### Fragment tekstu
Rodzina Ewy i Marka Lisów także otrzyma pomoc w ramach akcji „Choinka pod choinkę”. Małżeństwo z Wąworkowa w gminie Opatów doczekało się szóstki dzieci, mają trzech synów i trzy córki. Najstarszy syn jest już na swoim utrzymaniu, dwie córki studiują w Lublinie. W domu pozostał 12-letni Maciej, 14-letnia Kasia i 18-letni Jan. Pani Ewa zajmuje się domem i dziećmi, z kolei pan Marek codziennie dojeżdża do pracy w Kielcach.
Dzieci państwa Lisów są zdolne. Pani Ewa mówi, że wszystkie zawsze mają świadectwa z paskiem i jest bardzo dumna z ich osiągnięć. Dlatego chciałaby, aby mogli pracować na dobrym sprzęcie. Jest też wdzięczna za takie dzieci.

### Dostarczony materiał

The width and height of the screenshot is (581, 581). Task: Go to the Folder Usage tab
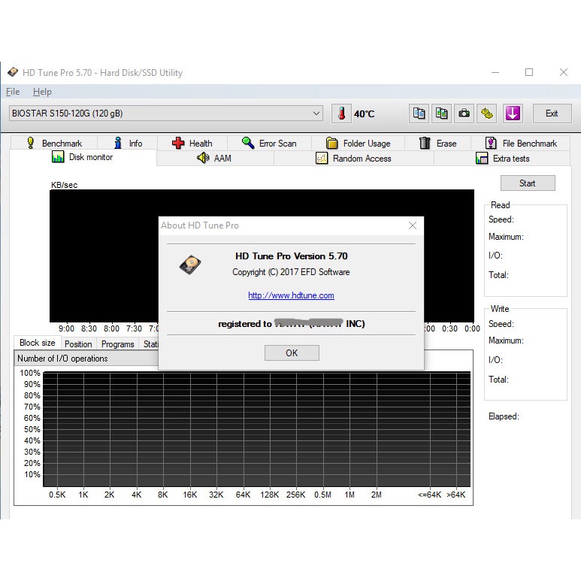(x=359, y=143)
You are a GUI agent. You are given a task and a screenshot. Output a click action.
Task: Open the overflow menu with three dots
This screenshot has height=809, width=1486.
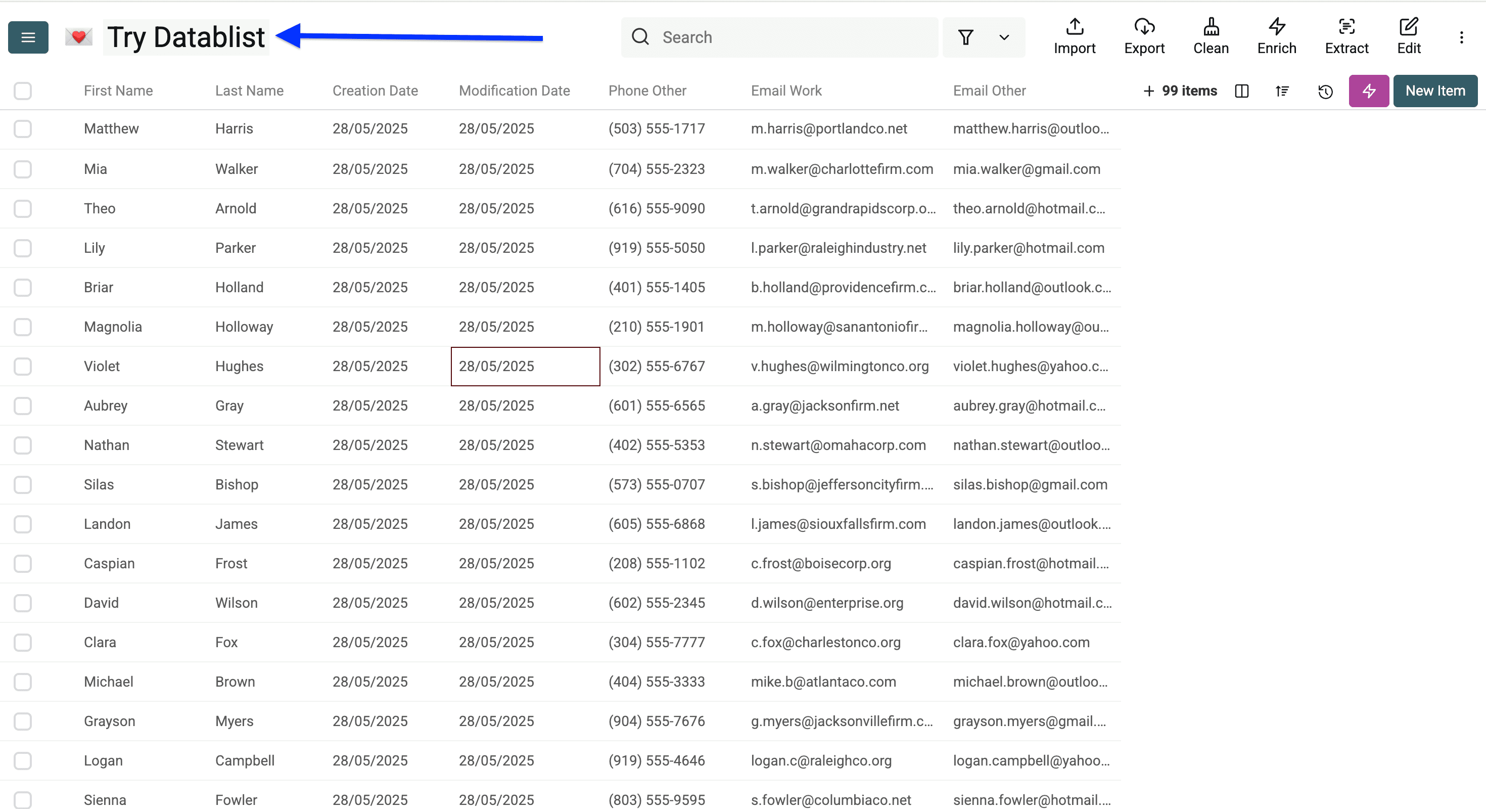click(x=1462, y=37)
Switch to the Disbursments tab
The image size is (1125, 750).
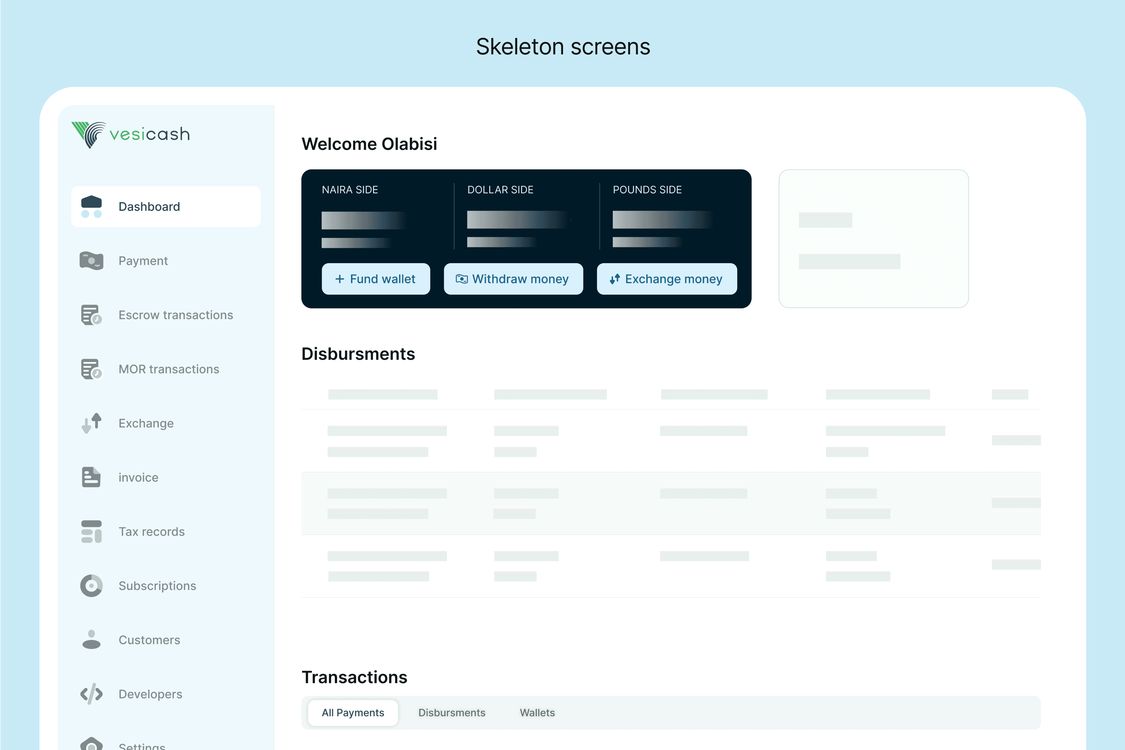(x=451, y=713)
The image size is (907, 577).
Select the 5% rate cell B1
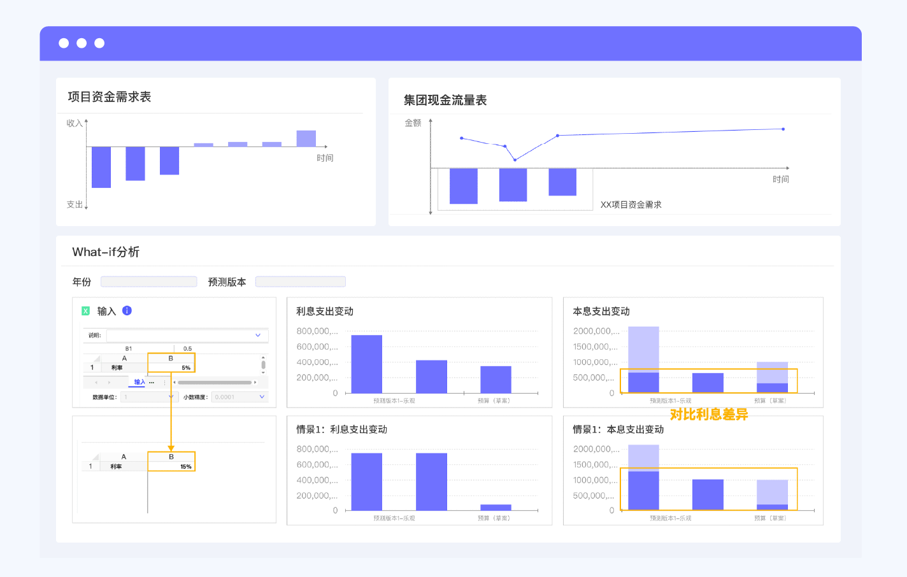[171, 367]
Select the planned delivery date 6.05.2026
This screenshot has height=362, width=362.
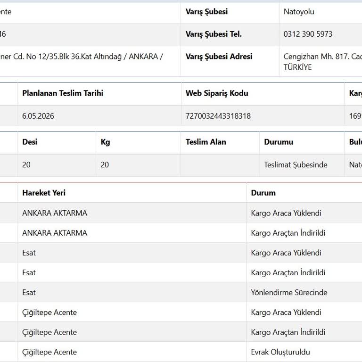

### Polecenia
(a) Wyodrębnij z tekstu o rodzinie Lisów cały fragment od słów „Rodzina Ewy i” w dół aż po słowa „za takie dzieci.”.
(b) Wymień wszystkie dzieci, które według tekstu o rodzinie Lisów pozostały w domu, i podaj wiek każdego z nich.
Wiersze pochodzą z innego źródła niż tekst o rodzinie Lisów.

### Rozwiązania zadań
(a)
Rodzina Ewy i Marka Lisów także otrzyma pomoc w ramach akcji „Choinka pod choinkę”. Małżeństwo z Wąworkowa w gminie Opatów doczekało się szóstki dzieci, mają trzech synów i trzy córki. Najstarszy syn jest już na swoim utrzymaniu, dwie córki studiują w Lublinie. W domu pozostał 12-letni Maciej, 14-letnia Kasia i 18-letni Jan. Pani Ewa zajmuje się domem i dziećmi, z kolei pan Marek codziennie dojeżdża do pracy w Kielcach.
Dzieci państwa Lisów są zdolne. Pani Ewa mówi, że wszystkie zawsze mają świadectwa z paskiem i jest bardzo dumna z ich osiągnięć. Dlatego chciałaby, aby mogli pracować na dobrym sprzęcie. Jest też wdzięczna za takie dzieci.

(b)
Maciej – 12 lat
Kasia – 14 lat
Jan – 18 lat